Believe that many friends who deal with Chinese sellers have heard more or less about the recent “dual control of energy consumption” policy of the Chinese government, which forced some manufacturing enterprises to stop production or reduce production.
In addition, the China Ministry of Ecology and Environment has issued the draft of “2021-2022 Autumn and Winter Action Plan for Air Pollution Management” in September. This autumn and winter (from October 1, 2021, to March 31, 2022), the production capacity in some industries may be further restricted.
Then why did China introduce such a tough policy? There are at least three reasons:
First, the rise in coal prices has led to no profit for coal-fired power plants
Coal prices rose rapidly, and the price of power coal exceeded the 1000 yuan mark
In China, electric power is a public industry with strong public welfare attributes. The rise in electricity prices is related to the national economy and the people’s livelihood, and the government will not easily raise electricity prices.
70% of China’s electricity comes from coal. As soon as the cost of coal is high, the cost of electricity rises rapidly. However, if the electricity price cannot rise, coal-fired power plants can only generate electricity at a loss.
This has fallen into a vicious circle. The more power generation, the more losses. Some coal-fired power plants simply shut down and reduce power generation.
The second is because of the country’s judgment on the post epidemic era. China is the country with the best recovery from the global epidemic. The influx of global orders into China has led to the sharp rise of raw materials and the blind expansion of the manufacturing industry, but the incremental orders of the overseas epidemic are unsustainable.

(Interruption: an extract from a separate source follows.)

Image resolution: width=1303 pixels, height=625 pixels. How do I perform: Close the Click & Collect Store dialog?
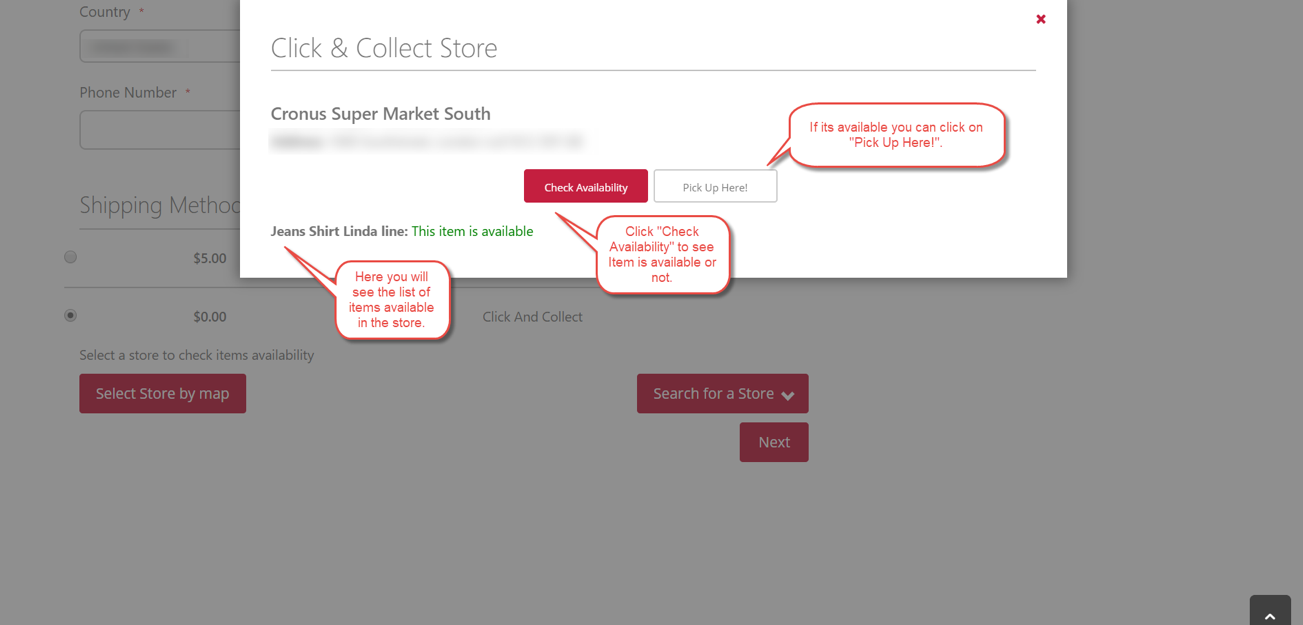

Therefore, by regulating the social power supply and limiting the production capacity from the source, some downstream enterprises can not expand blindly, to truly protect the downstream when the future order crisis comes.
Third, prevent inflation risks. International capital companies are crazy speculating on commodities, copper, iron, grain, oil, and beans, etc. are easy to drive up prices, leading to potential inflation risks.
Overheated money on the supply side can stimulate production, but overheated money on the consumer side can easily lead to rising prices and inflation.